Jacobs argued that having admitted that he was released from prison based on the bail granted him, Dasuki could not now turn around to accuse the prosecution of disobeying the court’s order granting him bail.
The prosecution lawyer noted that Dasuki was re-arrested by the Department of State Services (DSS) in respect of separate allegations of criminality.
He argued that it was wrong for Dasuki to seek to hold EFCC for contempt on account of actions taken by the DSS. It was his position that Dasuki ought to initiate fundamental rights enforcement proceedings, under Section 46 of the Constitution, if he was convinced that the re-arrest amounted to a violation of his rights.
Jacobs noted that the order for bail made by the court on December 18 last year did not restrain other security agencies from further arresting him in relation to separate offences.
“It is the EFCC that is prosecuting this case. The DSS has a separate case against him before the Federal High Court. If he has anything against DSS for re-arresting him, he should go before the FHC.
“This application is intended to delay the trial here. The application is an abuse of court process.
“They admitted in their affidavit that he was released from Kuje prison. By their admission, the order was obeyed. There is no other of this court that has been breached as they alleged.
“That order granting bail to the applicant (Dasuki) did not confer immunity on him against further arrest,” Jacobs said.
He urged the court to reject Dasuki’s application on the ground that it was without merit and only intended to delay trial.
Earlier, while arguing the application, Dasuki’s lawyer, Joseph Daudu (SAN) argued that the re-arrest of his client by DSS was a violation of his client’s right to fair trial and the right to prepare for his defence.
“The 1st defendant (Dasuki) was granted bail on December 18, 2015 he perfected the bail, but shortly afterwards, the complainant (EFCC) took him (Dasuki) into custody again.

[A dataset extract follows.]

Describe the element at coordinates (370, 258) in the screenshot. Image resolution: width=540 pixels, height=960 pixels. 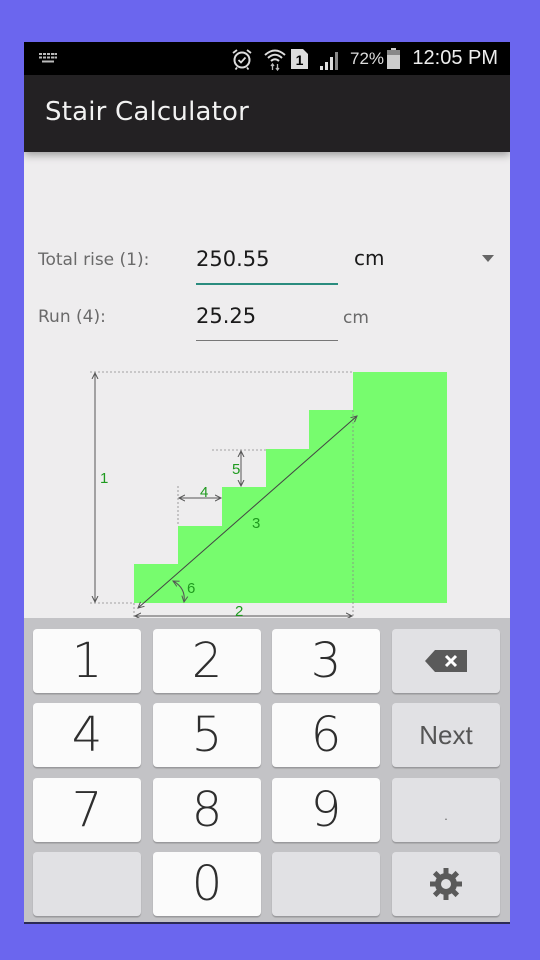
I see `unit-dropdown-value: cm` at that location.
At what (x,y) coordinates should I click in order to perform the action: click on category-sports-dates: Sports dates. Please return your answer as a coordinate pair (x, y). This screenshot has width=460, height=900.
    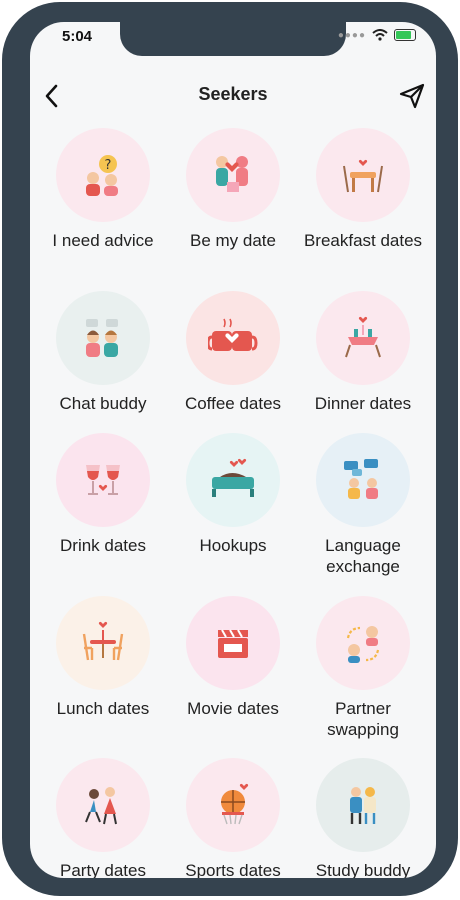
    Looking at the image, I should click on (233, 818).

“We have shown how his denial of freedom has denied him the ability to prepare for his defence. And it is a breach of his right to fair trial.

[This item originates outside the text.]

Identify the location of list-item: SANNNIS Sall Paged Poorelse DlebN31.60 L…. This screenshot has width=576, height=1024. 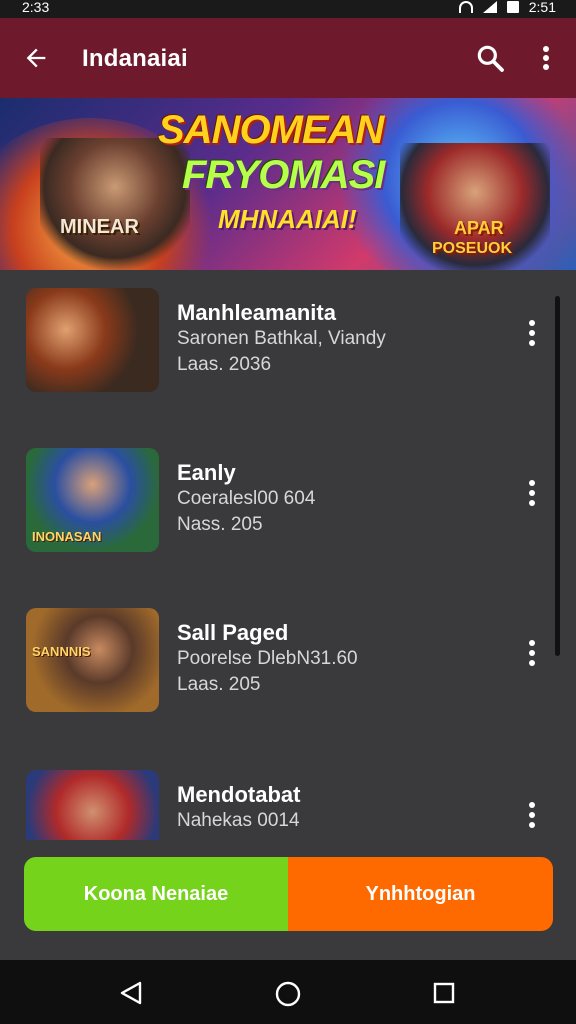
(288, 665).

“His liberty was breached despite the order of the court. It is our argument that a party in breach of court order cannot seek the court’s indulgence, including seeking to continue with the prosecution of the defendant,” Daudu said.

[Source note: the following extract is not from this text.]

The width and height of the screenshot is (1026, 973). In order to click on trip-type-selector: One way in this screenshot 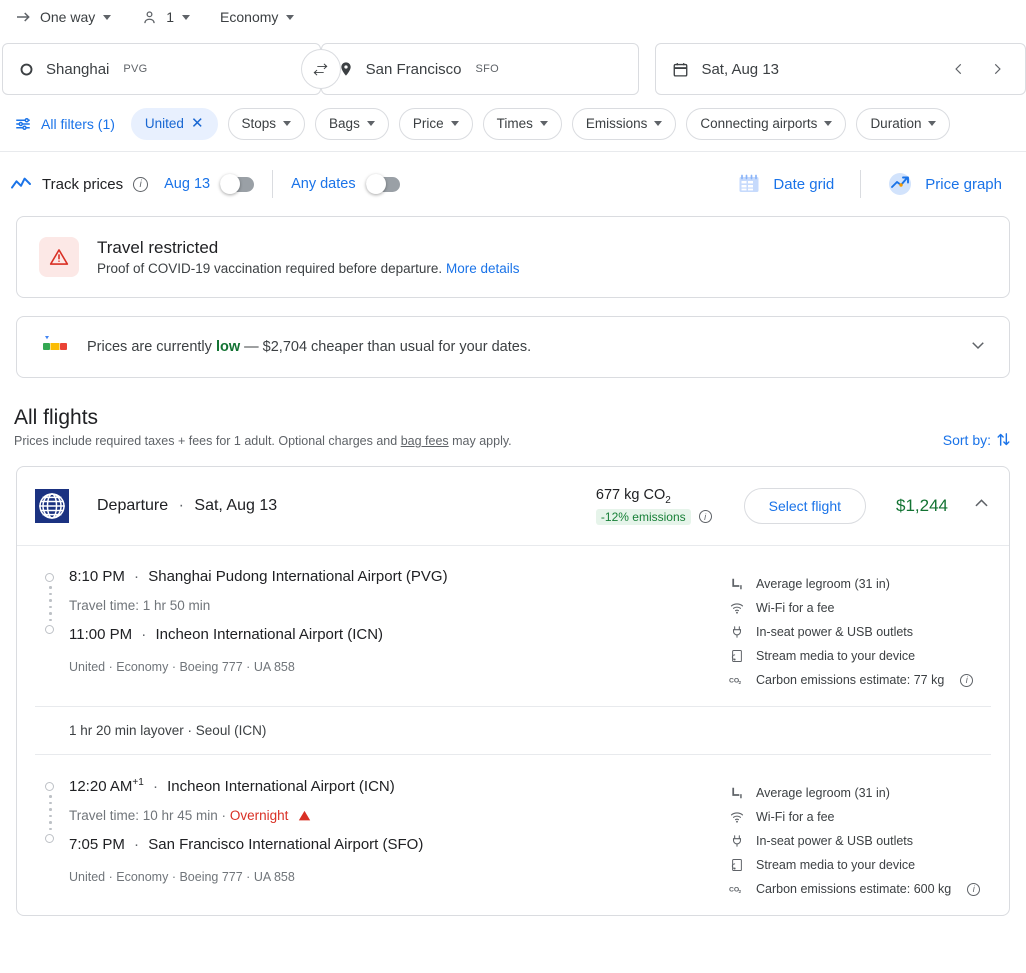, I will do `click(62, 17)`.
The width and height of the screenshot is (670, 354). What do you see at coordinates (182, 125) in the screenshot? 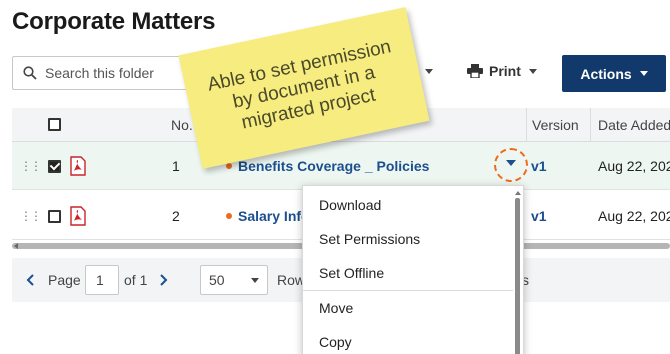
I see `column-header-no: No.` at bounding box center [182, 125].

He faulted Jacob’s attempt to distinguish between EFCC and DSS, arguing that they were both agents of the Executive, who were allegedly carrying out a purported instruction of the President to keep Dasuki in custody at all cost.
Jacobs also queried the legitimacy of the powers of the EFCC, DSS and other agencies of the Federal Government to prosecute, arguing that it was only the Nigeria Police Force, under Section 204 of the Constitution that has such prosecutorial power.
Daudu said his client’s application is intended to compel the prosecution, who is an agent of the Federal Government, to comply with an existing order of the court.
“The prosecution of all cases should be grounded to compel the Executive to obey court’s orders. It is high time the court asserts itself by insisting that its orders are complied with,” Daudu said.
He urged the court to grant his client’s application.
The trial judge, Justice Hussein Baba-Yusuf refused oral applications by other defence lawyers – Akin Olujinmi, Solomon Umoh, A. I. Layonu and Olajide Ayodele (all Senior Advocates of Nigeria) – for an adjournment to enable them file written submission in support of Dasuki’s application.
The judge held that parties were allowed ample time to file their processes in the case, but Olujinmi, Umoh, Layonu and Ayodeji failed to utilise the opportunity granted to all parytes.
He upheld Jacobs’ argument that there was no cogent reason adduced by the four lawyers to warrant an adjournment.
The judge adjourned to February 8 for ruling.